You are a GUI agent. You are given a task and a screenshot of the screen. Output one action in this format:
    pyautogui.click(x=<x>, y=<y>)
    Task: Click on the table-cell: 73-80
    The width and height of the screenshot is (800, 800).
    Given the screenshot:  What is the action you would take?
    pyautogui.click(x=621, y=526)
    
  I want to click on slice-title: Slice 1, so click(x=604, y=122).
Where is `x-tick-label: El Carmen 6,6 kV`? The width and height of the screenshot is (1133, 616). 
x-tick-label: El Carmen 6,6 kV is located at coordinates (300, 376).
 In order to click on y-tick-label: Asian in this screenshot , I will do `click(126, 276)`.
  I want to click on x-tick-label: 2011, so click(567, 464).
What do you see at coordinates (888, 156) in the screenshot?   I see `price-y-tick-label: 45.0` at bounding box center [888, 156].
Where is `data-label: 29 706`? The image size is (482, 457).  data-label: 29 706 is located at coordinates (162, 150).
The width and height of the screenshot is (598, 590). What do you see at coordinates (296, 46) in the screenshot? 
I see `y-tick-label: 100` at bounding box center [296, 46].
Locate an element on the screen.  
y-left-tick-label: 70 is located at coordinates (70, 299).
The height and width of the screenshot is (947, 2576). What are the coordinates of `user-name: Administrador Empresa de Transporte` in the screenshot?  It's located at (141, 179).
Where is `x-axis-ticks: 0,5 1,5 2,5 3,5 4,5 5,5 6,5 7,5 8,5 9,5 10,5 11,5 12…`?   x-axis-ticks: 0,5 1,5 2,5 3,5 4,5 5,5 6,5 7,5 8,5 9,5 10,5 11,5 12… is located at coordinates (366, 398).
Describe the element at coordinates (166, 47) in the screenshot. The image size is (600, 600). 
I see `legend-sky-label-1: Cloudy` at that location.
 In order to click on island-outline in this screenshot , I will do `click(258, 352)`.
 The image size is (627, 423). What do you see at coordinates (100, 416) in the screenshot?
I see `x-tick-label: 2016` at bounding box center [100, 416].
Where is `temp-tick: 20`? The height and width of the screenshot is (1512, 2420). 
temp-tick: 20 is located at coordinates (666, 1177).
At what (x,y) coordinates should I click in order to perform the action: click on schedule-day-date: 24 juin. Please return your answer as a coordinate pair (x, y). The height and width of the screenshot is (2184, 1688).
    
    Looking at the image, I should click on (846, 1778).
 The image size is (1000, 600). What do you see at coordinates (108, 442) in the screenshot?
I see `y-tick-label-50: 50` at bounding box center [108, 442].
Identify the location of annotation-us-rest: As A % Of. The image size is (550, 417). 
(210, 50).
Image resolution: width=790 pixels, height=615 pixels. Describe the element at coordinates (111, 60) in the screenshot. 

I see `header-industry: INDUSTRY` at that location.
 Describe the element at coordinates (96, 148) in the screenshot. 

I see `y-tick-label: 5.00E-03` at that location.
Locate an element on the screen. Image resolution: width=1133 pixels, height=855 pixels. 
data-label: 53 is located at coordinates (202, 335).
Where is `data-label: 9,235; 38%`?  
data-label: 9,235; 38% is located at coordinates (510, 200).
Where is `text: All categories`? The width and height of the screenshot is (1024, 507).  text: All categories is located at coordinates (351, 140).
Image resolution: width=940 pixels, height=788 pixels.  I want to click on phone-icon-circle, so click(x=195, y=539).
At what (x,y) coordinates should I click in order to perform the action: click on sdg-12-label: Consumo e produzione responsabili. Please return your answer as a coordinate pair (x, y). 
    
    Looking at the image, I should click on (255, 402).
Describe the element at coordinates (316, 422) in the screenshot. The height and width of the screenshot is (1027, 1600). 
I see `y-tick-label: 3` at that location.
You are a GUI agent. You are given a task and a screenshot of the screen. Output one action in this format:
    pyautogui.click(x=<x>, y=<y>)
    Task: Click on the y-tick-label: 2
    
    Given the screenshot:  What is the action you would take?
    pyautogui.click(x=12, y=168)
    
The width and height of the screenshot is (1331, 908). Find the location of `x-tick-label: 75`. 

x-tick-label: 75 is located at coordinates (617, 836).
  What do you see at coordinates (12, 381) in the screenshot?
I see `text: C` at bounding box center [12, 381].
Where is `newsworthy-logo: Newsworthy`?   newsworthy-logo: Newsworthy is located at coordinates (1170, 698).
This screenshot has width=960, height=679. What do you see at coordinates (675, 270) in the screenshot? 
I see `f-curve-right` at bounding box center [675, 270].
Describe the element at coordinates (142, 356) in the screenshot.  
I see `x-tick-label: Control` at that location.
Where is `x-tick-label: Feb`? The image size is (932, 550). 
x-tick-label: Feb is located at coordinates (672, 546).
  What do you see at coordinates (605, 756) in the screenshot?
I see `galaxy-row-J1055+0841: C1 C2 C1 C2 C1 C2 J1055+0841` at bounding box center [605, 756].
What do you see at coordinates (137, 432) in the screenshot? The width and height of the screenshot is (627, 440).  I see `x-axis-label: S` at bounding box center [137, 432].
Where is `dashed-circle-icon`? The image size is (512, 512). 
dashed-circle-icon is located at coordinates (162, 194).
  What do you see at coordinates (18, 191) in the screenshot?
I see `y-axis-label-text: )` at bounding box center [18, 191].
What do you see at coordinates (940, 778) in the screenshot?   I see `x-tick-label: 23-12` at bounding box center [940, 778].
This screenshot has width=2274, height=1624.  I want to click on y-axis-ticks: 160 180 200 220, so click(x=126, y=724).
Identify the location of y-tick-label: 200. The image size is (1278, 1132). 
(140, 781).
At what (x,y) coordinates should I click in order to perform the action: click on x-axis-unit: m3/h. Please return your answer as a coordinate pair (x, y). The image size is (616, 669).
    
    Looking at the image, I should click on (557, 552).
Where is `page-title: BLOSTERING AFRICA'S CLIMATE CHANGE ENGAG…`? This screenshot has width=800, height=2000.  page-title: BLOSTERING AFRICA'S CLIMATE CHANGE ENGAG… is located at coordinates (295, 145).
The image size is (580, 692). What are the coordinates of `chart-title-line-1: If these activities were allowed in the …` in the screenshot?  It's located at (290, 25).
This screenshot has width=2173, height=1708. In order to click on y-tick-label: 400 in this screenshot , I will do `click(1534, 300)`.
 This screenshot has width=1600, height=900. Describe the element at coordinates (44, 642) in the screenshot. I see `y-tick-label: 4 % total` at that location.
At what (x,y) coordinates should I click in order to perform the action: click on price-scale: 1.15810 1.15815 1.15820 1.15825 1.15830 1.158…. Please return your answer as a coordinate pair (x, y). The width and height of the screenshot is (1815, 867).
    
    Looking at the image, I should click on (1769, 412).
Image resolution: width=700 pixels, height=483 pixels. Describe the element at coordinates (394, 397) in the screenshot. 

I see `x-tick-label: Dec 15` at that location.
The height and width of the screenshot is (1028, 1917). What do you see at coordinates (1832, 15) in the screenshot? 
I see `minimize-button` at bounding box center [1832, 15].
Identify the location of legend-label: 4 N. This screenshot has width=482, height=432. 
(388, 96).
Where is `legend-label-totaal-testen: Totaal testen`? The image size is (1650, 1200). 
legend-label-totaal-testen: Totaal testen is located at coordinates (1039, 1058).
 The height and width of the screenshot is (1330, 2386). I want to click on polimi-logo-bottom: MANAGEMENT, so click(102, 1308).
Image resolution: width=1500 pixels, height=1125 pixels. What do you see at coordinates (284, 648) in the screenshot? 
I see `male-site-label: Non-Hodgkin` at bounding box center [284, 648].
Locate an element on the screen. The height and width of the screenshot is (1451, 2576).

:: Description of the task ::
Pick out every line above that contains the string "legend" and copy each one. Case counts.

:: Exercise response ::
I see `legend-sky-label-1: Cloudy` at that location.
Identify the location of legend-label: 4 N. This screenshot has width=482, height=432. 
Where is `legend-label-totaal-testen: Totaal testen`? The image size is (1650, 1200). 
legend-label-totaal-testen: Totaal testen is located at coordinates (1039, 1058).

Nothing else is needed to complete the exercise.